I think what’s significant now is the fact that it might, and is just about to go, mainstream. And if we can get all that agility and productivity and competitiveness that it actually is there to drive into the 80% of businesses in the UK (i.e. the SMB and not just the large enterprises), then the power that has to improve the productivity of UKplc and drive that innovation in that business, the freeing that that has, is transformational.

And the key to that is making it easy to understand so that it can go mainstream and you don’t need a specialist to buy it. You can just understand it and buy a solution that’s going to fit your accounting firm, etc.”

SUMMARY TRANSCRIPT:

“You know, “Big Data”…we know about the Nexus of Forces, you know, the four things that are happening that are transforming technology: big data is one of them, social, cloud, mobility.
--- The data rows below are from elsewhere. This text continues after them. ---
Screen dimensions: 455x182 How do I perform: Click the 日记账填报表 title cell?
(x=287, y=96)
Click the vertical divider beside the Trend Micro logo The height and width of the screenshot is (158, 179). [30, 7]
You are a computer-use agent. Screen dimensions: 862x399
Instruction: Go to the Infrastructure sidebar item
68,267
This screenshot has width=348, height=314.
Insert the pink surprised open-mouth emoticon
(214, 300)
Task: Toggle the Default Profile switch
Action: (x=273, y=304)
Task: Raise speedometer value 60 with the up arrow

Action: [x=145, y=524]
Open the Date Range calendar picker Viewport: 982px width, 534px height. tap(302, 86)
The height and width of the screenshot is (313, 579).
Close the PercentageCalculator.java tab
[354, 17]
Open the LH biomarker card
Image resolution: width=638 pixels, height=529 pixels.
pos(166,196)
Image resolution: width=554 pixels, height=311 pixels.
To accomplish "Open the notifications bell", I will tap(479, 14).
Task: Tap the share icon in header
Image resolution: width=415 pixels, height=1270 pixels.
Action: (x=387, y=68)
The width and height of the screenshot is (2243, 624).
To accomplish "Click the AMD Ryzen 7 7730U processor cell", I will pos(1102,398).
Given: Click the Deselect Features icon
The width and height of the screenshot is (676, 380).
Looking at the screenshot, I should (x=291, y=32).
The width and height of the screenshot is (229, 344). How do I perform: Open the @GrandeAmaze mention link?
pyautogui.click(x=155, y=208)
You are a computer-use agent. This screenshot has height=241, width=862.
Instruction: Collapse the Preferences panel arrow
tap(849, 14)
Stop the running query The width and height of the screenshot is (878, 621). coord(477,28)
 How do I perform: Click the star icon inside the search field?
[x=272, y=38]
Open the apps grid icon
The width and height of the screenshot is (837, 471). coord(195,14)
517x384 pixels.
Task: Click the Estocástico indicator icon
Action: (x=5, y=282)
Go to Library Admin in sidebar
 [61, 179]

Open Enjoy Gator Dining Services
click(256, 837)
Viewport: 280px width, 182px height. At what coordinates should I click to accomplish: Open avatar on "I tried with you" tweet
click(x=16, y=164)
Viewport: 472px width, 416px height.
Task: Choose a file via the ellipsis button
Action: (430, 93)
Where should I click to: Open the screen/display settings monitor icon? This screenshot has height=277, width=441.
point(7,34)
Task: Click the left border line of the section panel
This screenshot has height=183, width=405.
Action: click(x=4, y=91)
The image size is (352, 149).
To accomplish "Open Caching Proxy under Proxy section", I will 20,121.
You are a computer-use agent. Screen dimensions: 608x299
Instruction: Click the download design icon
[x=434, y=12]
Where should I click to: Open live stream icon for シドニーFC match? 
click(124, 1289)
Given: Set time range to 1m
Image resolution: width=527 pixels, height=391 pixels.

And I think that when it comes to “Big Data”, I’m not sure the term is the perfect term. It tends to suggest that it’s all about volume, and I don’t think it’s about volume, it’s about complexity of data: data that is across the business. So be that customer service, sales, finance, operations, whatever the business is, you’ve got lot of things to analyse whether you’re a coffee shop or a lawyer, an accountant, there’s a lot of things to understand that can give you an insight into the business. So I think that applies to an SMB in the same way it applies to a multinational business and “big” isn’t the issue, it’s “complex” is the issue.

So we’re absolutely seeing the complex data and “analytics”, is probably a better word, is a key thing for the business and that insight and if they can get that insight through the use of cloud technologies, and then, if they can be more agile than their bigger competitors to use and change as a result of that data, that gives them great advantage. And so, the companies are seeing that and are doing that, are, I think, at a competitive advantage compared to their peers and also compared to the larger players that they typically have to compete against.”

SUMMARY TRANSCRIPT

“I think the future of business is about the SMB as well. One of the things that’s held the SMB back has been lack of access to the best technologies, because it’s been too expensive to deploy in the first place and the vendor community, I think, has done a disservice to the SMB by providing them with cut down solutions.

And one of the things we’ve always wanted to do is get that enterprise-class technology available to the SMB at an affordable price. And cloud is the thing that’s allowing that to happen because the SMB can take the same, or if not better, than the multinational enterprise.

So the future is with the SMB if they can adopt that technology and then they can be faster and leapfrog those bigger companies. The potential then is huge for them to be, you know, the SMB is already a big part of the UK industry but you can be super disruptive if it can get access to latest things at an affordable price and then compete with those bigger boys. And that’s exciting.”